Kentucky becomes 47th state with data breach notification law

Alabama, New Mexico and South Dakota are now the only states without data breach notification laws.

On April 10 Kentucky Gov. Beshear signed HB232, which requires holders of personally identifiable information (PII) to disclose data breaches to residents of Kentucky whose information was “reasonably believed” to have been stolen.

Notice can be given via written or electronic notice–or email, website posting and major statewide media if a company will face more than $250,000 in notice costs or if the more than 500,000 individuals are affected by the breach.

The bill was sponsored by Rep. Steve Riggs, D-Louisville, an independent commercial lines insurance broker with Nelson Insurance Agency in Louisville.

Kentucky’s data breach notification bill follows data breach notification laws in other states.

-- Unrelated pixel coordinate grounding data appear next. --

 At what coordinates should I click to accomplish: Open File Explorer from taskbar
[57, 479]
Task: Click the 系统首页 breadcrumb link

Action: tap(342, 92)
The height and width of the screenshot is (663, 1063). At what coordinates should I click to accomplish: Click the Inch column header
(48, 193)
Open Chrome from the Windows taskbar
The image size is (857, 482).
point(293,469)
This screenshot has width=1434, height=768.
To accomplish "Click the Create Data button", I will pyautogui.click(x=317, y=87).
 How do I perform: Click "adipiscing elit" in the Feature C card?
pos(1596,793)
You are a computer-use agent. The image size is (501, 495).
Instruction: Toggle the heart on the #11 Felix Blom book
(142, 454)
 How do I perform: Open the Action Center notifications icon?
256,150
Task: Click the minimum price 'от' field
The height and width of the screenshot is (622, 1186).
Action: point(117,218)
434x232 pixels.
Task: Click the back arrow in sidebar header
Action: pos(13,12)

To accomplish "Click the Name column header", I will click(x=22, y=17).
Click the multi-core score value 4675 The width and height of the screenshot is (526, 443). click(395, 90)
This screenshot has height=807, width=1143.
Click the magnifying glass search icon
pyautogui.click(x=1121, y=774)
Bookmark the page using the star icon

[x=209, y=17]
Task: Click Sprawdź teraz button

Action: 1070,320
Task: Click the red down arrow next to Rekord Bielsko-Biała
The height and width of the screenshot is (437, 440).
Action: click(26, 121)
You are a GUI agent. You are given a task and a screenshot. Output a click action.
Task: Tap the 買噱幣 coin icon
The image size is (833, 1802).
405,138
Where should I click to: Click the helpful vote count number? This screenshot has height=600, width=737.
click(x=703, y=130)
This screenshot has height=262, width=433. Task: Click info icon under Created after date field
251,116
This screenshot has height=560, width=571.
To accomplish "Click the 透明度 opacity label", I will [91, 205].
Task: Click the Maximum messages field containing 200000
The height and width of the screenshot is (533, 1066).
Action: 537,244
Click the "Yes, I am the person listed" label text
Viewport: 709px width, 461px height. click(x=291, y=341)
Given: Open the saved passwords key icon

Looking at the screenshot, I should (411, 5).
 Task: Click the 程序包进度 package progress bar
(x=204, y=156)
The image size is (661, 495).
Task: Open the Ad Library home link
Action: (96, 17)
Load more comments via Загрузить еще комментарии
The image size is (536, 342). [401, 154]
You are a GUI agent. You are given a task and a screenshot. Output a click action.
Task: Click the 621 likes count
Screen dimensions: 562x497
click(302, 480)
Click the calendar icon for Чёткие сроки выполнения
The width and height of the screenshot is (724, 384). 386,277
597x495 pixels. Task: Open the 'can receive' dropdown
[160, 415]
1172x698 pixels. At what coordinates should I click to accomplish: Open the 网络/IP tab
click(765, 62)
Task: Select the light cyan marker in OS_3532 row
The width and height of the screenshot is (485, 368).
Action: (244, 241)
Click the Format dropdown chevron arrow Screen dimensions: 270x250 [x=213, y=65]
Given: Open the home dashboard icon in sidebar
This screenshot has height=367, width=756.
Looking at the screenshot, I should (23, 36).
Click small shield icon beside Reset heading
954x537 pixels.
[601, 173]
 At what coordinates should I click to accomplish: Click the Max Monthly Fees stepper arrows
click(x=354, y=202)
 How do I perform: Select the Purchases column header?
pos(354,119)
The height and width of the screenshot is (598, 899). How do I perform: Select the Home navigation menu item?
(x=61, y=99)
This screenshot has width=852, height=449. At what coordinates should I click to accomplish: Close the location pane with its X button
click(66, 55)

New Mexico could be the next state to pass a data breach notification law. A bill being mulled there would require individuals affected by a breach to be notified by organizations within 10 days of discovering a data breach. The measure also contains provisions instructing businesses to get rid of PII when it is no longer needed, and businesses entering an agreement with a third-party must require, by contract, that the third-party vendor “implement and maintain reasonable security procedures and practices.”

In addition to the data breach notification requirements, Kentucky’s new law also prohibits cloud-computing providers from possessing student data “for any purpose other than providing, improving, developing, or maintaining the integrity of its cloud computing services” unless the student’s parents give permission.